# PASSAGE PROVIDED
# Open Cup ??



## Footy30 (May 16, 2022)

Did they get rid of Open Cup for U15 and U16? Just curious...


----------



## 4kidssake (May 16, 2022)

Footy30 said:


> Did they get rid of Open Cup for U15 and U16? Just curious...


?


----------



## NoSouppForYou (May 16, 2022)

Footy30 said:


> Did they get rid of Open Cup for U15 and U16? Just curious...


Unfortunately yes, No Open Showcase for ECNL/ECRL games this year.


----------



## Lightning Red (May 18, 2022)

4kidssake said:


> ?


Champions League only for GU 13/14/15/18-19. Champions League was expanded to 44 teams for the younger ages.


----------



## soccer dude (May 18, 2022)

When is ECNL and ECRL going to get their act in gear and post who/how teams make it to the playoffs?  We were 2nd place in ECRL 18-19, told we were moving on and now I hear rumors that only the 1st place across all flights in 18-19 are moving on.  Not sure about the youngers.  Website still shows the deserving teams moving on.  With such a tough strength of schedule in the Southwest how can there be no wildcard entries?  A playoff should be the best of the best and deserving teams should not be skipped because brackets are messed up.

# RAW DATA
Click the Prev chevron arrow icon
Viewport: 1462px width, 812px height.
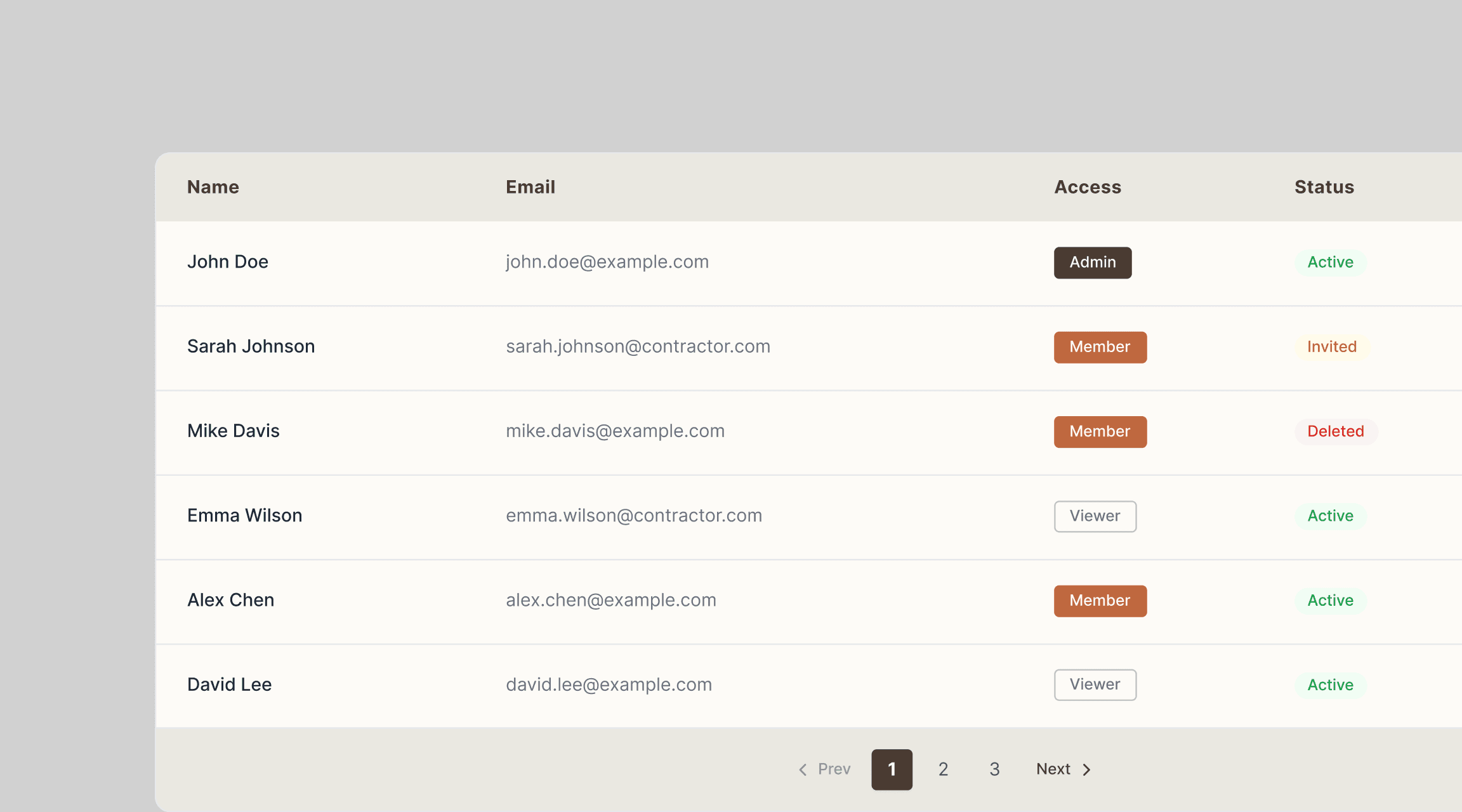point(803,769)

# OBJECTIVE A
Rewrite the paragraph beginning "When is ECNL and ECRL going to get their act in gear" from the Open Cup forum thread as a short list that keeps its main facts.
# OBJECTIVE B
Using the Open Cup forum thread, answer each question briefly:
(i) Which age groups did Footy30 ask about?
(ii) According to Lightning Red, how many teams did Champions League grow to for the younger ages?
(iii) What place did soccer dude's team finish in ECRL 18-19?
# OBJECTIVE C
Go on with the Open Cup forum thread from where it stops.

# RIGHT ANSWER A
- ECNL and ECRL still haven't posted which teams make the playoffs or how they qualify.
- The poster's team finished 2nd in ECRL 18-19 and was told it was moving on.
- Rumors now say only the 1st-place teams across all flights in 18-19 will move on.
- The poster isn't sure about the younger age groups.
- The website still shows the deserving teams moving on.
- The poster asks why there are no wildcard entries, given the Southwest's tough strength of schedule.
- A playoff should be the best of the best, and deserving teams shouldn't be skipped because the brackets are messed up.

# RIGHT ANSWER B
(i) U15 and U16.
(ii) 44 teams.
(iii) 2nd place.

# RIGHT ANSWER C
----------



## Lightning Red (May 21, 2022)

soccer dude said:


> When is ECNL and ECRL going to get their act in gear and post who/how teams make it to the playoffs?  We were 2nd place in ECRL 18-19, told we were moving on and now I hear rumors that only the 1st place across all flights in 18-19 are moving on.  Not sure about the youngers.  Website still shows the deserving teams moving on.  With such a tough strength of schedule in the Southwest how can there be no wildcard entries?  A playoff should be the best of the best and deserving teams should not be skipped because brackets are messed up.


Only 16 teams make the ECNL playoffs @ U19/19   The division winners make it. That’s it. Tons of great teams & players won’t.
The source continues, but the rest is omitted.